The Ingenio pacemaker has a guaranteed battery life of 14 years – nearly double the seven or eight-year lifespan of an average pacemaker battery – which will reduce the number of replacement
operations required by patients.
Consultant cardiologist, Dr Nick Linker, from The James Cook University Hospital, in Middlesbrough, said: “When your battery runs out you have to have another operation to replace it and obviously
every time you have an operation there’s the potential for complications.
"Having a battery that lasts for 14 years means fewer procedures and fewer complications.
“The Ingenio is very clever. It has a number of novel features, but these do not reduce the battery life.”
Retired headteacher Ann Gartside, 67, of Nunthorpe, near Middlesbrough, was one of the first patients to receive the up-to-the-minute device at James Cook.
“It’s good news for all concerned as it will also save the hospital money in the long run, because we will not have to perform so many replacement operations."Dr Nick Linker
“I have had a pacemaker for 13 years, but the one I had fitted in 2005 was reaching the end of its life,” she said.
“Dr Linker said this new pacemaker was being developed that had a guaranteed life of 14 years and I said I was interested. If it means fewer operations, then all the better!

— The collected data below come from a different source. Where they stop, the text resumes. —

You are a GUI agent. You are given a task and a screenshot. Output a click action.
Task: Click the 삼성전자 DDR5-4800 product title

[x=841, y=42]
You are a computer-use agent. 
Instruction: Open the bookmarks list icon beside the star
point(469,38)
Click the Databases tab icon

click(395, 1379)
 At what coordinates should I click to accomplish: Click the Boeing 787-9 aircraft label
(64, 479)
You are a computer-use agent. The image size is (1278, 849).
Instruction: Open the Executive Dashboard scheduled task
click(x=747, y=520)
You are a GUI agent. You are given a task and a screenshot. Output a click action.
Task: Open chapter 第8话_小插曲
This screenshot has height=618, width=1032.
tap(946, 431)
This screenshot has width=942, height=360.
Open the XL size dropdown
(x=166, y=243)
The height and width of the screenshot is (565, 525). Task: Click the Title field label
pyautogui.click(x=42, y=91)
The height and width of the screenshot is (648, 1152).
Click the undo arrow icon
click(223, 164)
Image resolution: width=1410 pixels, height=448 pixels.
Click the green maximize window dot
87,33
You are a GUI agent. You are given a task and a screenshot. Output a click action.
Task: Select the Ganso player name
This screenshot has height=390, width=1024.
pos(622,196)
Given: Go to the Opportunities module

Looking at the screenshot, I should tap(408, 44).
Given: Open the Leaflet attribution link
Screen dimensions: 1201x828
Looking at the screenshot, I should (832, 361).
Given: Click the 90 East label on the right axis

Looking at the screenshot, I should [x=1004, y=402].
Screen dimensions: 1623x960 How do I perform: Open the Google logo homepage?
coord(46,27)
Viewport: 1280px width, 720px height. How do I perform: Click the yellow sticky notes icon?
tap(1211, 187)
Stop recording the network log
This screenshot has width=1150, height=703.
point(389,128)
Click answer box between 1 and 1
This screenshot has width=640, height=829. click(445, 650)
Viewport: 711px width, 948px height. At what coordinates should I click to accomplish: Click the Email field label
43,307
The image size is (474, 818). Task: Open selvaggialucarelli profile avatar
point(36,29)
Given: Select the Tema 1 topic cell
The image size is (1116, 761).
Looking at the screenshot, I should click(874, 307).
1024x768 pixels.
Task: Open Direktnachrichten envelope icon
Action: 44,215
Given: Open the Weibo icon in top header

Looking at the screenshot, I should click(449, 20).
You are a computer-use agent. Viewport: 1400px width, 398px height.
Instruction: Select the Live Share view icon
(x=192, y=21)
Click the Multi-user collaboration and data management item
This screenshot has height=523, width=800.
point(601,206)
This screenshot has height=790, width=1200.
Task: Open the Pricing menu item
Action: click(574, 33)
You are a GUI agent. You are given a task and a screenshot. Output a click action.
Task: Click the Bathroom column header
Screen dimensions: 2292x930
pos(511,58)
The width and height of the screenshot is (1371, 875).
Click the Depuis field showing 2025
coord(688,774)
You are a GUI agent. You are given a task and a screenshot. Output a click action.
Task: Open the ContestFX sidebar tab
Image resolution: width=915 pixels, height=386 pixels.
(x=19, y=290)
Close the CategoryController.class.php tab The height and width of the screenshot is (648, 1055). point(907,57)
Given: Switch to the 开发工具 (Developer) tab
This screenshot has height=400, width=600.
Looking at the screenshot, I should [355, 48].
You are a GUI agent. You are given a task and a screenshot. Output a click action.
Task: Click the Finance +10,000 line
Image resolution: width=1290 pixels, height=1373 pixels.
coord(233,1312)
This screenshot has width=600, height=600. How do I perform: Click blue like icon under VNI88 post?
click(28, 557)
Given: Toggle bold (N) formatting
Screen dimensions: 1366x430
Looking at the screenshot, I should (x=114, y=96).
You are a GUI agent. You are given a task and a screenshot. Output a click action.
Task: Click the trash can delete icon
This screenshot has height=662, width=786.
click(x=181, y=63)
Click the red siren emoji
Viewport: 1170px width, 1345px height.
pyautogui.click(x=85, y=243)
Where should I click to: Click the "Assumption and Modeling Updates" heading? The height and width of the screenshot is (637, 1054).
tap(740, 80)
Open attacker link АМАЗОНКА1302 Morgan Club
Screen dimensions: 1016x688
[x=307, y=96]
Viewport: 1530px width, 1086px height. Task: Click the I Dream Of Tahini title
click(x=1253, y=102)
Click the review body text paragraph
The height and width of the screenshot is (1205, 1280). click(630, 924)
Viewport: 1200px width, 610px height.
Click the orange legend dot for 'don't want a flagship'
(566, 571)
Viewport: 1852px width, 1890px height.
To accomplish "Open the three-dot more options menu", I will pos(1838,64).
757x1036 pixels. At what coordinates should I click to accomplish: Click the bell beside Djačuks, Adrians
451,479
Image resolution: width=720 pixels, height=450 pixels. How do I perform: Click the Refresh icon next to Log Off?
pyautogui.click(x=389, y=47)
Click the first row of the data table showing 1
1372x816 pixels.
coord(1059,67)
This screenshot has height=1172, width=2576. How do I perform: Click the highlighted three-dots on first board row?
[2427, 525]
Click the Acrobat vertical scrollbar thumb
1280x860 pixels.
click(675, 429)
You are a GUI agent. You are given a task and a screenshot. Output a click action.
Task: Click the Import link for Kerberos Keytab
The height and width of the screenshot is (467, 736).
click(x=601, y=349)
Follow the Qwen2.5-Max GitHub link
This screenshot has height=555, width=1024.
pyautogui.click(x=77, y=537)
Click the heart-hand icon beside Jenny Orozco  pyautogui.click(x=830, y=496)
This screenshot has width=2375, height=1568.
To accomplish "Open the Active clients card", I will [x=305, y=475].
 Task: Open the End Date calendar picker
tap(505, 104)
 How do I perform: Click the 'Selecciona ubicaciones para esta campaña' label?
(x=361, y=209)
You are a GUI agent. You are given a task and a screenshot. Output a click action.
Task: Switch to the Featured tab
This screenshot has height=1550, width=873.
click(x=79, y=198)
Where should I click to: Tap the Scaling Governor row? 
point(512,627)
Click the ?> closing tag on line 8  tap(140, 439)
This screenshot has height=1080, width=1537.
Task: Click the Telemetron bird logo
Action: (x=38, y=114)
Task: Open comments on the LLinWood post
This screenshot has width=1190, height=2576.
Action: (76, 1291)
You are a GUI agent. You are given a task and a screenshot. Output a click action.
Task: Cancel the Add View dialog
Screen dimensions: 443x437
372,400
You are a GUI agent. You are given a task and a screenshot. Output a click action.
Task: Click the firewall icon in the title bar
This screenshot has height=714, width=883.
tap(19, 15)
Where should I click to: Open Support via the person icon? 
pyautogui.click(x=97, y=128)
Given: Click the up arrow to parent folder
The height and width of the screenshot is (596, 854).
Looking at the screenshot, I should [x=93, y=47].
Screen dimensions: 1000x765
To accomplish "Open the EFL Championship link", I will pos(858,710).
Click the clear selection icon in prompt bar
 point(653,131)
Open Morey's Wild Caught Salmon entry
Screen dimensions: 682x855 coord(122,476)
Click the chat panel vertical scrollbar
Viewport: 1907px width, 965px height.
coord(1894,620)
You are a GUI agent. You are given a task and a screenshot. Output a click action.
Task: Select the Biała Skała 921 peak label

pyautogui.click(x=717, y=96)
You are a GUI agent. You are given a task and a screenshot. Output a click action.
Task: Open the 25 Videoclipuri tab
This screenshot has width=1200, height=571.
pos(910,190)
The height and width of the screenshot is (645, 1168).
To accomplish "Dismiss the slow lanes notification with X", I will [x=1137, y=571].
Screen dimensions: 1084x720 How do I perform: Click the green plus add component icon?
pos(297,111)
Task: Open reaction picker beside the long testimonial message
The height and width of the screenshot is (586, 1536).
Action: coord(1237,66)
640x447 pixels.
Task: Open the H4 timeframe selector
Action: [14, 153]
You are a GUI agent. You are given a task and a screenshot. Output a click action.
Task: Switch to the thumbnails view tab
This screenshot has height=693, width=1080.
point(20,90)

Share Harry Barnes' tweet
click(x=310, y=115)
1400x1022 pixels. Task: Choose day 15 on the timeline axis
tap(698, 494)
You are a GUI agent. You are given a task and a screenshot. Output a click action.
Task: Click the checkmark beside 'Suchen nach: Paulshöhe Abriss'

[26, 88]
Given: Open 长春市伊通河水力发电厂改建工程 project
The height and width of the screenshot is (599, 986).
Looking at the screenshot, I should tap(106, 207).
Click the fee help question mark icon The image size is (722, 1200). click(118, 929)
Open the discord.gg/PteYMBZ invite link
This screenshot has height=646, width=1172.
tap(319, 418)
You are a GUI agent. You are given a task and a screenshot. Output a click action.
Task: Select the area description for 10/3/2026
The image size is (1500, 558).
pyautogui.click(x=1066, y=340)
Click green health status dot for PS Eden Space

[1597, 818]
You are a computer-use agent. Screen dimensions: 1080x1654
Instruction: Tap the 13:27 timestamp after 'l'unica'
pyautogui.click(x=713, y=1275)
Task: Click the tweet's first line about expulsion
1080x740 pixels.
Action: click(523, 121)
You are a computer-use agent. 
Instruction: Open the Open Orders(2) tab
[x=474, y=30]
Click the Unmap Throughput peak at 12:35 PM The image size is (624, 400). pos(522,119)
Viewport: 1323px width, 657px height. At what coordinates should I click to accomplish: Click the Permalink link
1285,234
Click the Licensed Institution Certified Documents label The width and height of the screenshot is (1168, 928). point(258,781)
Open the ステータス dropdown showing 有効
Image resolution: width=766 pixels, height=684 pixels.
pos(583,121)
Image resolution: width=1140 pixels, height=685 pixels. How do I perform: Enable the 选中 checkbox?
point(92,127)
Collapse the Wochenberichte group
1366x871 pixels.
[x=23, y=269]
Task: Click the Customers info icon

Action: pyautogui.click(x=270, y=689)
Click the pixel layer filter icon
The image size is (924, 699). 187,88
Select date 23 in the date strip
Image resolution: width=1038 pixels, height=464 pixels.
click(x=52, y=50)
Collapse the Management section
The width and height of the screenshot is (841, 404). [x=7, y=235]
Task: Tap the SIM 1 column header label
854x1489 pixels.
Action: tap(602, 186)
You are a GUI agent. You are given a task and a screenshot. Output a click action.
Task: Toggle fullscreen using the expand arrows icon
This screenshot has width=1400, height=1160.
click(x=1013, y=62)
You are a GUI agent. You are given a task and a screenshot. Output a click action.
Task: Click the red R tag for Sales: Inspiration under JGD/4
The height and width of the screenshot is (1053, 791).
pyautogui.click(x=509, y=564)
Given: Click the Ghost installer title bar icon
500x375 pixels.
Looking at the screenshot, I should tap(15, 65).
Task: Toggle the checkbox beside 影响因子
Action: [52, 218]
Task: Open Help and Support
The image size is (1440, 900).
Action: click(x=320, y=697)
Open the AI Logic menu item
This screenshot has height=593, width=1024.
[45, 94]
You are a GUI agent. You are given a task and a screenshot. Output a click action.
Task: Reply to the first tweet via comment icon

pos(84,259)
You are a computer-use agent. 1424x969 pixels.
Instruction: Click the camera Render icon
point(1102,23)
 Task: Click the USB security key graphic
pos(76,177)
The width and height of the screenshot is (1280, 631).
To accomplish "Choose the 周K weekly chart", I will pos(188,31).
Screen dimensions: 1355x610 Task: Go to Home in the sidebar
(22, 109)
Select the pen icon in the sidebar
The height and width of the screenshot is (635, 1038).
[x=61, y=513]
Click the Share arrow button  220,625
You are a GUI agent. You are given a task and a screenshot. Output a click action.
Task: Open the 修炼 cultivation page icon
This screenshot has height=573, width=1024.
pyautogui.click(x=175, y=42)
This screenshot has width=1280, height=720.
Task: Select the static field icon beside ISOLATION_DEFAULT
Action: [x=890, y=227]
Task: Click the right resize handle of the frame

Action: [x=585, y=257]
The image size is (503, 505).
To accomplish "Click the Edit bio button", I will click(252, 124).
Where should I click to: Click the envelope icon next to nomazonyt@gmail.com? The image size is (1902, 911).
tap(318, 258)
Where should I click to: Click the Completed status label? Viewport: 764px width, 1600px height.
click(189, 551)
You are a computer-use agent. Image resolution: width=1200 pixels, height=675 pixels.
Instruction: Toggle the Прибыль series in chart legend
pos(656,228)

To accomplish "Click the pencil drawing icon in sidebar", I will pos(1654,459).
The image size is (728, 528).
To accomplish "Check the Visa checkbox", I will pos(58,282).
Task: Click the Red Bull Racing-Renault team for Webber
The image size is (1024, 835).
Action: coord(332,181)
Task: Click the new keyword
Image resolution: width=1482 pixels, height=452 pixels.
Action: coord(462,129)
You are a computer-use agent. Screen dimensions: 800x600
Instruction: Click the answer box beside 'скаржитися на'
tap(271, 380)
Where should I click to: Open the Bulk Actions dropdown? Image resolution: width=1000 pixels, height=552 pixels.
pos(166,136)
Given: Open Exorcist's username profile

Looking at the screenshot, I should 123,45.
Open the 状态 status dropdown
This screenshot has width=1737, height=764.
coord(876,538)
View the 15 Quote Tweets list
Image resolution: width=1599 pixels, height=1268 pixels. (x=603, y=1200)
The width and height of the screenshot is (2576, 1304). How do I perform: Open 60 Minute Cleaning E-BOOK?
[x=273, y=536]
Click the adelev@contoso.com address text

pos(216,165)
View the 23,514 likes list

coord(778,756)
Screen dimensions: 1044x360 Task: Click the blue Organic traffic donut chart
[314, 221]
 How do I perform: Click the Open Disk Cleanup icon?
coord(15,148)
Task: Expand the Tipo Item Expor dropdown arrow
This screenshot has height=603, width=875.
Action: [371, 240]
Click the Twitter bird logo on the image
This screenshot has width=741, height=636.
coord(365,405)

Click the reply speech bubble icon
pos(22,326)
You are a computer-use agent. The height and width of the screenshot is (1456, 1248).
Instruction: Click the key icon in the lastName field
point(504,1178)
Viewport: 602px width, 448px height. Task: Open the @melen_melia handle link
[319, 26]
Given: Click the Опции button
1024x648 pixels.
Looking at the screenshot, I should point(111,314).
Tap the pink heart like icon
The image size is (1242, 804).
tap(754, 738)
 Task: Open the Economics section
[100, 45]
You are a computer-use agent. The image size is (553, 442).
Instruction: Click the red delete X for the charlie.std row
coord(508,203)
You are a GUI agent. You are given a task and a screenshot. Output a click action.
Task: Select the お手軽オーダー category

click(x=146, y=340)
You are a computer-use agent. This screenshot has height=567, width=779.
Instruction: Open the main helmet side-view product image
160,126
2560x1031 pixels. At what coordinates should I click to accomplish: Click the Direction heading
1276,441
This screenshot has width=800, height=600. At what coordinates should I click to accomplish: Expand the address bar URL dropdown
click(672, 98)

“I’ve seen many developments taking place over the years, but this is a huge leap forward and it’s quite exciting to be one of the first to have one.”
Pacemakers have been used to help patients with heart rhythm problems since 1958. If the heart is beating slower than normal a pacemaker can be inserted to speed it up and regulate the patient’s
The battery life for most pacemakers is about seven to eight years, but the Ingenio pacemaker encompasses new battery technology that gives it a lifespan of at least 14 years.
Designed by the American firm, Boston Scientific Ltd, the Ingenio has a number of complex features, including the ability to increase the heartbeat in response to movement which helps patients feel
less tired during physical activity.
Dr Linker added: “It’s nice to be the first hospital to use this device, but the main reason I was so keen to start using it is the number of benefits it has for the patient.
“It’s good news for all concerned as it will also save the hospital money in the long run, because we will not have to perform so many replacement operations.”